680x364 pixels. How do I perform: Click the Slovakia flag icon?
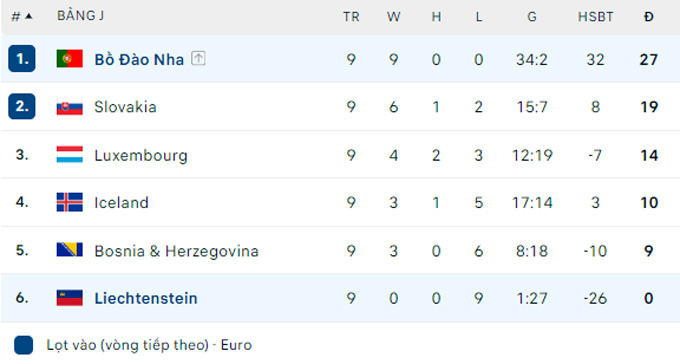point(69,107)
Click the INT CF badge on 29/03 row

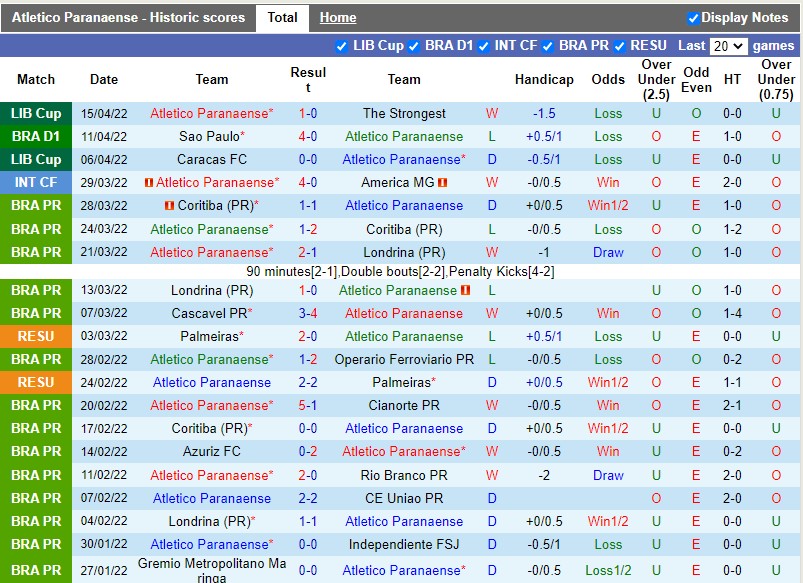click(36, 182)
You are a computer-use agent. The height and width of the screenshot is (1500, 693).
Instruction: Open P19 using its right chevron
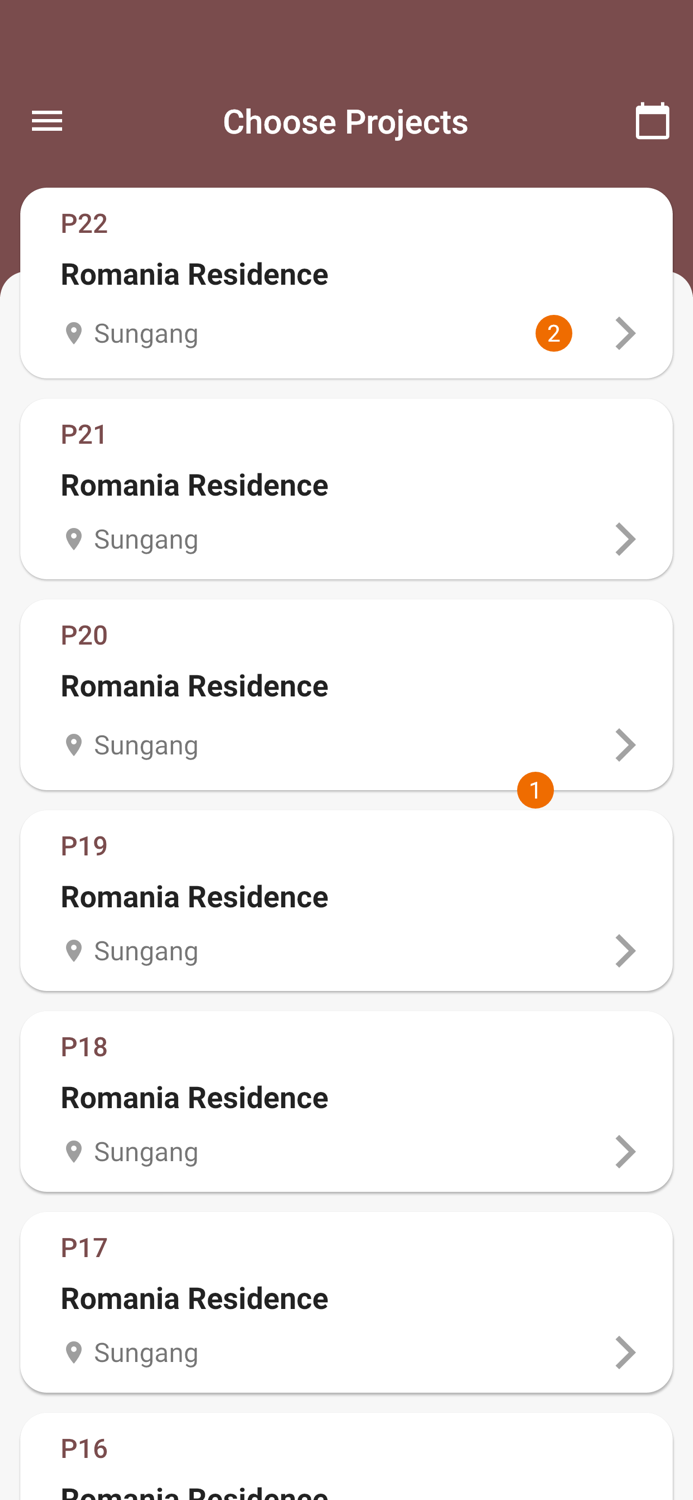(625, 951)
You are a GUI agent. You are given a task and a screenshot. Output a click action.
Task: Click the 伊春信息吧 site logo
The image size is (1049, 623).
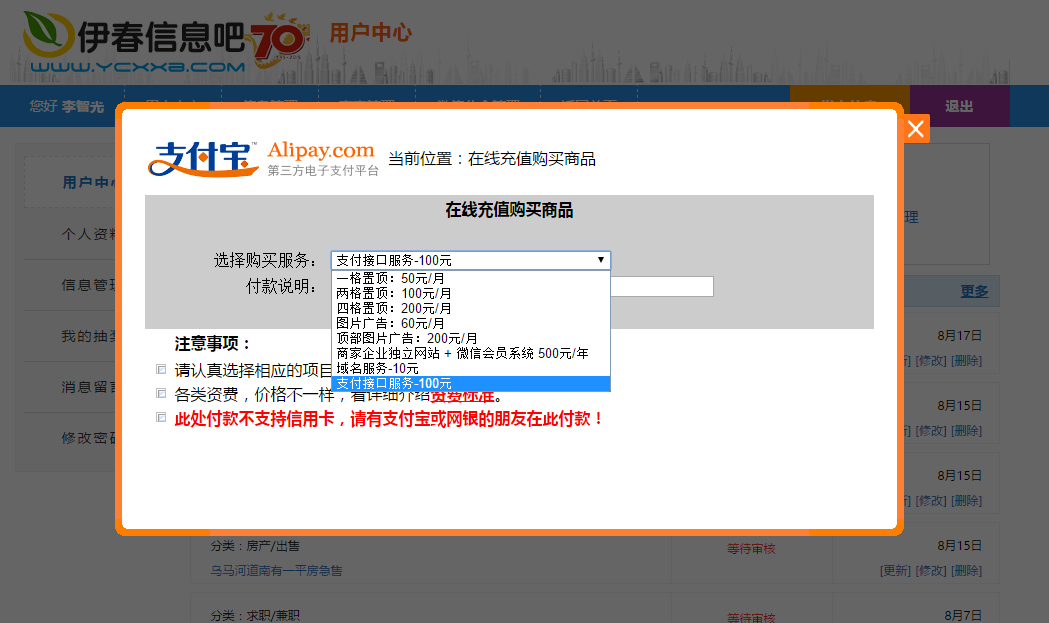tap(134, 42)

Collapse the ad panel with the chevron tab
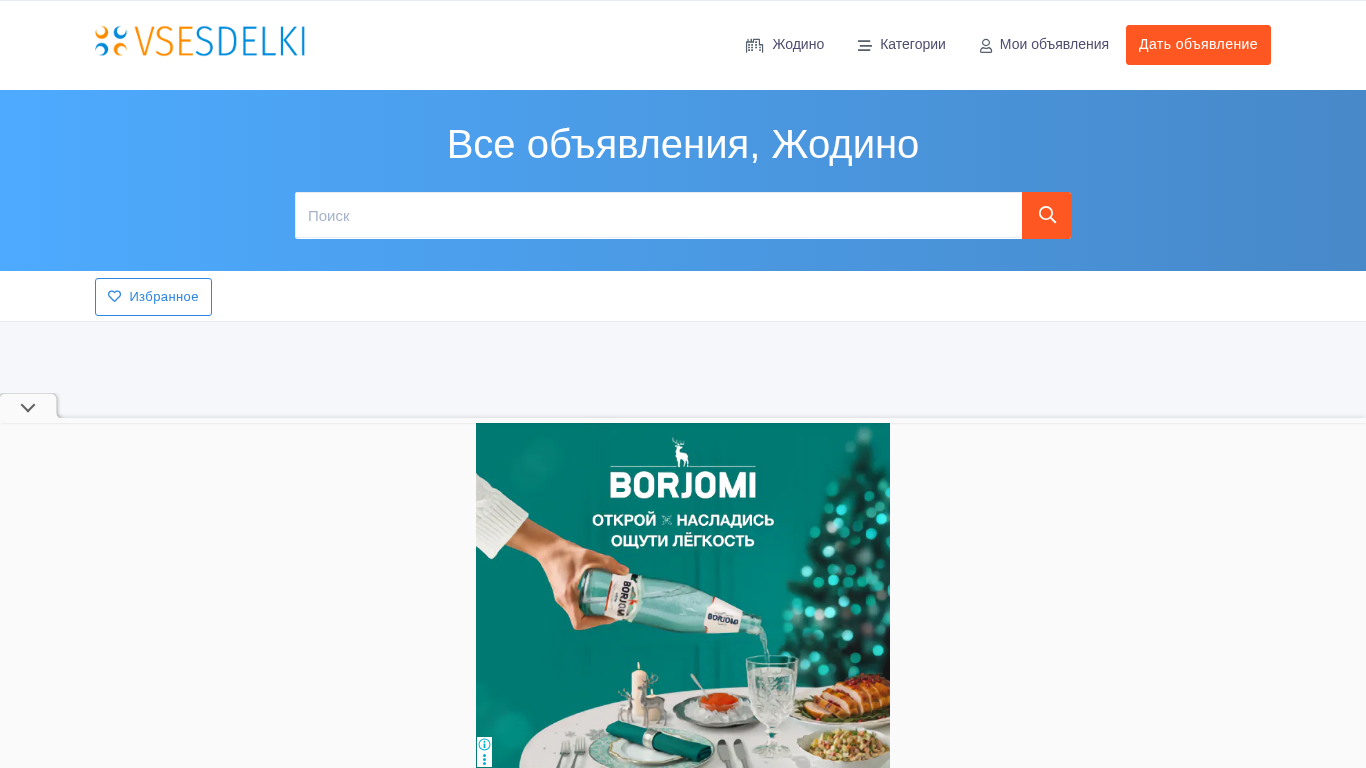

Task brief >> Whenever the word "screenshot" shows up in a line of the entries above, copy that line.

Answer for the task >>
You are a computer-use agent. The height and width of the screenshot is (1500, 693).
You are a GUI agent. You are given a task and a screenshot. Output a click action.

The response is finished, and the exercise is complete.